Government proposes to amend Section 10(4) of the Value Added Tax cap 349, to provide for recipients of auction proceeds to pay 18% VAT. The proposal effectively transfers VAT to be paid by the buyer rather than the auctioneer, who is the supplier of the goods.
Financial institutions will thus be responsible for accounting for the VAT when goods or property are sold through an auction. This also strikes banks off the list of VAT exemption and incorporates their accountability.
Observers note the move will see banks transfer the charges to bank loans in order to meet the costs.
In a statement published by Kampala Associated Advocates April 16, the law firm warns that if passed in it’s current form, 18% of loans will become income to government and banks will transfer the costs to borrowers.

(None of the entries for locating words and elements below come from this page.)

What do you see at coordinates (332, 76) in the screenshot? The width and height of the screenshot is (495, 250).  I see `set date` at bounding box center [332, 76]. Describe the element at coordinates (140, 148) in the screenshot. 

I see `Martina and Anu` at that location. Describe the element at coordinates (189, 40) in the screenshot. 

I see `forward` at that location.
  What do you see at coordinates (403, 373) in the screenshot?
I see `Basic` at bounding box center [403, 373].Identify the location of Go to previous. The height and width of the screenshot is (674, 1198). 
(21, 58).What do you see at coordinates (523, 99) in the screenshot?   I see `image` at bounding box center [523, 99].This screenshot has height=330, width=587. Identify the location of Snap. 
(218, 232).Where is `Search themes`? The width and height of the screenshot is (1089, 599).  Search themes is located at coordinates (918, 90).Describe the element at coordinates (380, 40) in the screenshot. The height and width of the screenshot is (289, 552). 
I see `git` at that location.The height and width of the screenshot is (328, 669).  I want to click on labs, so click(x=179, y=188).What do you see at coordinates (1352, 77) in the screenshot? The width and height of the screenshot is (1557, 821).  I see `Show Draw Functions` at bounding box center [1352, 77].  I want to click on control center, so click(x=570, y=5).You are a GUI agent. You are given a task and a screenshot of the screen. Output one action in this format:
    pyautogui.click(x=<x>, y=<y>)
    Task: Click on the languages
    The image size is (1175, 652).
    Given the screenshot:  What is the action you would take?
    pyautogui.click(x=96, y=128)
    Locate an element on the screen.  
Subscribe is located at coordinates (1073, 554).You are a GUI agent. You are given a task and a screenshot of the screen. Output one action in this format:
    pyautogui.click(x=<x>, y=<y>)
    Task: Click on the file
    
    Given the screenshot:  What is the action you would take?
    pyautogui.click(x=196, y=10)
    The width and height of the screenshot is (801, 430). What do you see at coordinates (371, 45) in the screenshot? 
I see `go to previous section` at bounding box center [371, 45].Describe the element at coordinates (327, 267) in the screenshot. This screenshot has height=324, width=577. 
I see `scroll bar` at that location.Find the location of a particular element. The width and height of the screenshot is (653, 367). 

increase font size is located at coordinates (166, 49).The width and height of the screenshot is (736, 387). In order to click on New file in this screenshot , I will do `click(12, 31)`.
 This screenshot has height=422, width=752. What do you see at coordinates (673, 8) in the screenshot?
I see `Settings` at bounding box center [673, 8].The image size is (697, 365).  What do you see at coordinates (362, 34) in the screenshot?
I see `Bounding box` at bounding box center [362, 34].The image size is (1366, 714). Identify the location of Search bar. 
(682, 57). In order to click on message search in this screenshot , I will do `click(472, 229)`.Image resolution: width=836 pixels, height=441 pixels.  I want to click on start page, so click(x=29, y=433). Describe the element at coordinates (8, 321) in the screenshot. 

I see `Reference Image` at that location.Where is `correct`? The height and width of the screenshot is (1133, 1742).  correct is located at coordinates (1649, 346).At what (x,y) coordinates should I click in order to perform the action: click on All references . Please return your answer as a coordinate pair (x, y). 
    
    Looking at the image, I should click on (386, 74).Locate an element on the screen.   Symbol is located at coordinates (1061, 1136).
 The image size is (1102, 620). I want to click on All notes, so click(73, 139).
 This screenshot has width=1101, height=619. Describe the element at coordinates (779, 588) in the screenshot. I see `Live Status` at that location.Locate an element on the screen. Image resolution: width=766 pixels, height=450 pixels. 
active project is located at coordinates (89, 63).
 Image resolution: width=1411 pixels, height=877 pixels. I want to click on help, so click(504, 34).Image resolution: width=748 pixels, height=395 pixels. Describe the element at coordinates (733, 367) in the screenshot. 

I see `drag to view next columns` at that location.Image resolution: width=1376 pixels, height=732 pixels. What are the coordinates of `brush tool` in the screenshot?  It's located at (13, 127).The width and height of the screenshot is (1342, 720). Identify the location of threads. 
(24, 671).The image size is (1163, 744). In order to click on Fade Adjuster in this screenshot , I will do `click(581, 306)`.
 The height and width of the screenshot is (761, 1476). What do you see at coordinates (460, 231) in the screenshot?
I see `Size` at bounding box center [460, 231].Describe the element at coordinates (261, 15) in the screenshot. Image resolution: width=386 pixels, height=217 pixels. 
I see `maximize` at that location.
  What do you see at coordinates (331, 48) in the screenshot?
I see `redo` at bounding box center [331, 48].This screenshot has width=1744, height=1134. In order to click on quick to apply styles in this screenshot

“It should be noted that the proposed amendment if passed, is bound to increase the burden on borrowers, who will take the heat for the newly-imposed VAT. The banks will transfer the burden of the 18% VAT to the borrowers, and many loan agreements will be drafted to provide for such a position”, part of the statement titled “Tax Alert” reads.
“This will unnecessarily burden already distressed taxpayers, the effect of which will increase the non-performing loans, given that 18% of the said loans will become income to the government at the expense of the taxpayer. The proposed amendment is clearly telling the taxpayers, “pay your loans, or if you fail and the bank sells your property, you will incur an additional 18% VAT”.
The lawyers also argue that the proposed amendment will increase the burden banks’ tax compliance.
“The proposed amendment is also bound to increase banks’ tax compliance burden, given that they will then be suitable to register for VAT, issue tax invoices, and file monthly VAT returns which they haven’t been doing on account of dealing in VAT exempt supplies. Currently due to the VAT exemption, Banks do not issue VAT invoices yet the proposed amendment requires them to account for VAT,” Kampala Associated Advocates noted.
They argue lawmakers to uphold the position of the High Court which ruled banks as VAT exempt.
In related development, government is also planning to place a 0.5% tax on all cash withdrawals through agent banking system.
While presenting the proposals recently, finance ministry noted that the country can only develop itself sustainably through its own citizens.
“We’re in a country whose resource envelope on revenue depends on revenue and borrowed funds. We borrow because the revenue is not enough. How long can you go on borrowing?” State Minister of Finance in charge of Planning Amos Lugoolobi defended government position on the new taxes.
Finance ministry intends to table Shs58.6trillion budget for 2024/25 suggesting a Shs5.64 trillion increase from the 2023/34 budget.